Act three see Mario being lead to the pace of execution. he want to get a message to Tosca to tell her he loves her. Tosca comes to him and tells him that he is to face a fake execution and the soldiers will fire blanks at him and he must be brave and they dream of their lives after they escape. she tells him that she killed Scarpia and that they will have to leave quickly after he had faked his death.

But it is not to be like Romeo and Juliet they were not too have their happy ending. The firing squad fired real shots. As Tosca discovers that Scarpia had lied to her and that her Mario is dead, the hue and cry goes up, upon the discovery of the chief of polices murder being discovered.
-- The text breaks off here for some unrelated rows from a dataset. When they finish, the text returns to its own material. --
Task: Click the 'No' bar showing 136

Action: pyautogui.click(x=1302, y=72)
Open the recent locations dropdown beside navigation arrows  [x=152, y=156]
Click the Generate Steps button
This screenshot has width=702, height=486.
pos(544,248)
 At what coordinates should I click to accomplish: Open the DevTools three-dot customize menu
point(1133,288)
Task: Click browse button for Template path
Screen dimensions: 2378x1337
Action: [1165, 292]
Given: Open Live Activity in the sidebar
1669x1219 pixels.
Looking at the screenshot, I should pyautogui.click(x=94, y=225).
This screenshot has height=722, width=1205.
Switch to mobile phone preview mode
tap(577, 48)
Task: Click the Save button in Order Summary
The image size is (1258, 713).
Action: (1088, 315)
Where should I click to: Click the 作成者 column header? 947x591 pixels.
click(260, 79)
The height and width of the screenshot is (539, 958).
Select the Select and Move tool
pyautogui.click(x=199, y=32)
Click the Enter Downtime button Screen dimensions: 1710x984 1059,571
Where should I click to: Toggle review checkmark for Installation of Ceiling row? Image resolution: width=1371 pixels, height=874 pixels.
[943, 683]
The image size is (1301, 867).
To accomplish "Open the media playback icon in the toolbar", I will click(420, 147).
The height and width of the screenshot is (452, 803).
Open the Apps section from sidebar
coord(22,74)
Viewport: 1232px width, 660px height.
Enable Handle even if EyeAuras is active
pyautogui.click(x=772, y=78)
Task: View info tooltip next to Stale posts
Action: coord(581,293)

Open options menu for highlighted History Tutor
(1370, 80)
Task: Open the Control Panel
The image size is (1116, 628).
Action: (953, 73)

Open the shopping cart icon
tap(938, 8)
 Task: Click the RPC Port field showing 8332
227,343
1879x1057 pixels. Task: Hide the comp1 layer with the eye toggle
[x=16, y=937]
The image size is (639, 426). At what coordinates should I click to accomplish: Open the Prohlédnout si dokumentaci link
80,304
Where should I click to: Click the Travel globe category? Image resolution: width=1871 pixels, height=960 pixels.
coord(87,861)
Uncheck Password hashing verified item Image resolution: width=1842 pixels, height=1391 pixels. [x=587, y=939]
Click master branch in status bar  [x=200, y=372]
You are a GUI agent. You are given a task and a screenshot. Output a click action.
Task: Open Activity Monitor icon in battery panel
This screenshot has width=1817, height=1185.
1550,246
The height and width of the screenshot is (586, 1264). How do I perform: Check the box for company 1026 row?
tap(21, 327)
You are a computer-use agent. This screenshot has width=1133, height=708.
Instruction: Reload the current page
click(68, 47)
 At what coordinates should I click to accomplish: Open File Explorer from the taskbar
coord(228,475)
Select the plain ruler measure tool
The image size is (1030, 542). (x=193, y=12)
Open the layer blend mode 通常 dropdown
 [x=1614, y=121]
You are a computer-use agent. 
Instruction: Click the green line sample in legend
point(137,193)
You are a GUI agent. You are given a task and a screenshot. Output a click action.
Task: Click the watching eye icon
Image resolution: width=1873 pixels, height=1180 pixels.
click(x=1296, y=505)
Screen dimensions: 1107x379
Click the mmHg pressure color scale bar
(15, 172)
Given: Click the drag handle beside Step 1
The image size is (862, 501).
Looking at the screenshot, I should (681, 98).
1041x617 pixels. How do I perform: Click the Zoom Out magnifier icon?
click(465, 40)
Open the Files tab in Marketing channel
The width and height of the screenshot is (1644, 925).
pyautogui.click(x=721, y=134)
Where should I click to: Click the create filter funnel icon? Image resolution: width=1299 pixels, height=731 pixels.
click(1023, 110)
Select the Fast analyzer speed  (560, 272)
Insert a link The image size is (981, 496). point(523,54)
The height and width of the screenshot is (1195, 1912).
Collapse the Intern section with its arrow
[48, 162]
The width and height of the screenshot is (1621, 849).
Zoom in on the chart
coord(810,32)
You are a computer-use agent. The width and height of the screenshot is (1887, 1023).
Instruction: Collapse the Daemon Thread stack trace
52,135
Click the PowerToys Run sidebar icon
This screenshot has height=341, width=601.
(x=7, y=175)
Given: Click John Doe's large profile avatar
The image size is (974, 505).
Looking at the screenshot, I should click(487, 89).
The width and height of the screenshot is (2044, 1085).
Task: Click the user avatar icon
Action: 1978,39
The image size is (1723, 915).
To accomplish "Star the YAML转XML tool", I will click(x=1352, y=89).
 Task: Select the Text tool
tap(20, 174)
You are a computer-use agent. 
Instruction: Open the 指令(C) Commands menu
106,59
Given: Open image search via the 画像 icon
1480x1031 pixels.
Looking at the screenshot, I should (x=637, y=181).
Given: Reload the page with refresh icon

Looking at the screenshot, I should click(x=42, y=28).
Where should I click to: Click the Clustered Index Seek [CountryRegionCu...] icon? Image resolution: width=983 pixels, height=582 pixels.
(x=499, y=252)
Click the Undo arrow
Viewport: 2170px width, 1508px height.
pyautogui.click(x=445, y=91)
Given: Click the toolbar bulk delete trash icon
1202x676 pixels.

The police come towards Tosca but she wont be taken and the final scene is Tosca falling backward off Castle St Angelo walls to her death.

The costuming and casting were amazing. The three main characters were outstanding, Keri Alkema as the diva Tosca, dashing and handsome Mario was performed by Gwynn Hughes Jones and the slimy and cunning Police inspector Scarpia was depicted by Craig Colclough.

My only niggle was that I found Act 2, that the lighting was a bit too dark for me to see clearly from the balcony. I know it is set at night but more lighting would have help but this may have be personal preference to myself.

I appreciated that although the opera was sung in English rather than Italian, they still supplied a small screen above the stage with the words. I am however a firm believer that the music and power of the voice can convey the feeling and meaning of the story without the meaning of the words being needed.

I highly recommend anyone to go to the ENO to see one of their productions, they are en par with ROH. Tosca is on until 3rd December.